Despite this relatively early start, the creation of a solid euro is taking
time; from the beginning it was beset with incident. It was not finally
launched until the year 2000. The honeymoon lasted until 2007. Since then,
progress has become less than smooth, to say the least.
The original euro
The intention was to make the euro a special kind of currency, a sort of
European Deutschemark with no need for a government to back it. Monetary
sovereignty would reside in a fully independent European Central Bank. Its
remit according to the Maastricht Treaty (1992) was strictly reduced to issuing
the euro, to managing an area-wide interest rate, and to leading the old
national central banks in the oversight of the Eurozone banks. The ECB was to
be a rule-bound institution. Its only obligation was to maintain the purchasing
power of its currency. Knowing that repeated budget deficits and continuous
accumulation of sovereign debt sooner or later lead the issuer of the currency
to print excessive amounts of money, a parallel document, the Stability and
Growth Pact (1998) put a limit to member states' deficits and debt. This
transfer of monetary sovereignty to the ECB and the limiting rules accompanying
it meant that neither member states nor the European Union could use the euro
as an instrument of discretionary economic management. In practice, no
devaluation and no inflation imposed a harsh discipline on the Ministers of
Finance of the Euro area—a welcome brake on democratic profligacy.

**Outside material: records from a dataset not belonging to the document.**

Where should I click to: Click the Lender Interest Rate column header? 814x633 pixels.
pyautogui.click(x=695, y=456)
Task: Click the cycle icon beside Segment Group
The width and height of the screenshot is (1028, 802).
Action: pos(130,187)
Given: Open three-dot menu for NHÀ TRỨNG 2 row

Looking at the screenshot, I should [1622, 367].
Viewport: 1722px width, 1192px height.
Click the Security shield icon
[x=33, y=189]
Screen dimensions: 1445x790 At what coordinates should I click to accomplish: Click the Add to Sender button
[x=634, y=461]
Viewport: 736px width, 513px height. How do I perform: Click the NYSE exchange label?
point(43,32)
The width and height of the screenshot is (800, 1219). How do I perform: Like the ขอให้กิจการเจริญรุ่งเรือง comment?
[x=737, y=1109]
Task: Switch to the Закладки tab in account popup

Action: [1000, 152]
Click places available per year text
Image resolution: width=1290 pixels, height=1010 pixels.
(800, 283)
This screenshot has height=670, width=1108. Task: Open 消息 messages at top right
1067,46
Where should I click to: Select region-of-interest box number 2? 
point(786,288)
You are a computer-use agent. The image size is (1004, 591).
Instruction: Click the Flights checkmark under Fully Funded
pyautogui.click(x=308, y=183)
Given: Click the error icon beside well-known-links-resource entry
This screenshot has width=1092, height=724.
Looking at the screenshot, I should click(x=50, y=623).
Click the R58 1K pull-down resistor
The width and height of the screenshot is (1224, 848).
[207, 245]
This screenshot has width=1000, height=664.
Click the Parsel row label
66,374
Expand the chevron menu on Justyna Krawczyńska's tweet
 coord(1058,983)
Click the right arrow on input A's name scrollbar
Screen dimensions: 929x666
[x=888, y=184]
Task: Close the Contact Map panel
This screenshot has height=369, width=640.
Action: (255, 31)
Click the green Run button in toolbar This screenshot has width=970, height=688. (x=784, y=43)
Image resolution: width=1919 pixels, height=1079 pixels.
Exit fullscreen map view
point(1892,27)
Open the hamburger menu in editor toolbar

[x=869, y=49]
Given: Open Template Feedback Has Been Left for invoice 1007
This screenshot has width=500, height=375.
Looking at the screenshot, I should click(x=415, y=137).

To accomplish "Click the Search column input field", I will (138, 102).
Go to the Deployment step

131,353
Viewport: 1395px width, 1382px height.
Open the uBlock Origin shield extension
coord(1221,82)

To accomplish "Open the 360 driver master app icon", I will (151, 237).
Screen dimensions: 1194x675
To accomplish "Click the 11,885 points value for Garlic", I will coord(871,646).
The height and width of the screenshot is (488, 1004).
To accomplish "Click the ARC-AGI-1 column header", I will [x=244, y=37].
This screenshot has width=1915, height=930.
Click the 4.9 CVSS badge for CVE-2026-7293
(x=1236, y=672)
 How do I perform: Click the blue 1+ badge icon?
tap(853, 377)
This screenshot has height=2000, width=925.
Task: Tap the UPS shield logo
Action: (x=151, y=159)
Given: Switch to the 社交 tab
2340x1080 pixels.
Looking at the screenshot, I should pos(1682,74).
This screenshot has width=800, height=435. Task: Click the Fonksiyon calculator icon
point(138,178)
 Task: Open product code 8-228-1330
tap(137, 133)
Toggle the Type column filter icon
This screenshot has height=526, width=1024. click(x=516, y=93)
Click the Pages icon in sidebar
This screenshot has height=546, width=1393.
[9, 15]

This well-meaning project had its failings, as experience has shown. Some
small instrumental changes, especially regarding the over-lenient interest rate
policy, would have given the new currency greater stability. But nobody made
clear from the start its possible costs in terms of budgetary discipline,
structural reform and reduction of entitlements. A pampered electorate should
have been told the price to be paid for the great advantage of a stable
currency. In sum, the euro could have been a sort of pale replica of the gold
standard, aspiring to the solidity of gold but free of gold's automatic
rigidity. Better that than nothing.
An 'American' euro
The current crisis has led the European authorities and the Bank to throw
away the monetary ideal of rule-bound action, independence from politics and
attention to the long run. The ECB is now a lender of last resort not only to
the commercial banks in its club but to governments in its area. Far from being
independent of politics, it is in continuous consultation and collaboration
with European and national authorities. The current president of the ECB has
gone so far as to says that the Bank will "do whatever it takes" to
save the euro, which markets have understood as creating all the liquidity necessary
to stop speculators. Thus, the ECB is now turning itself into a traditional
government banker, ready to aid and abet in counter-cyclical monetary
management, protectionist exchange rate policy, and 'controlled' inflationism.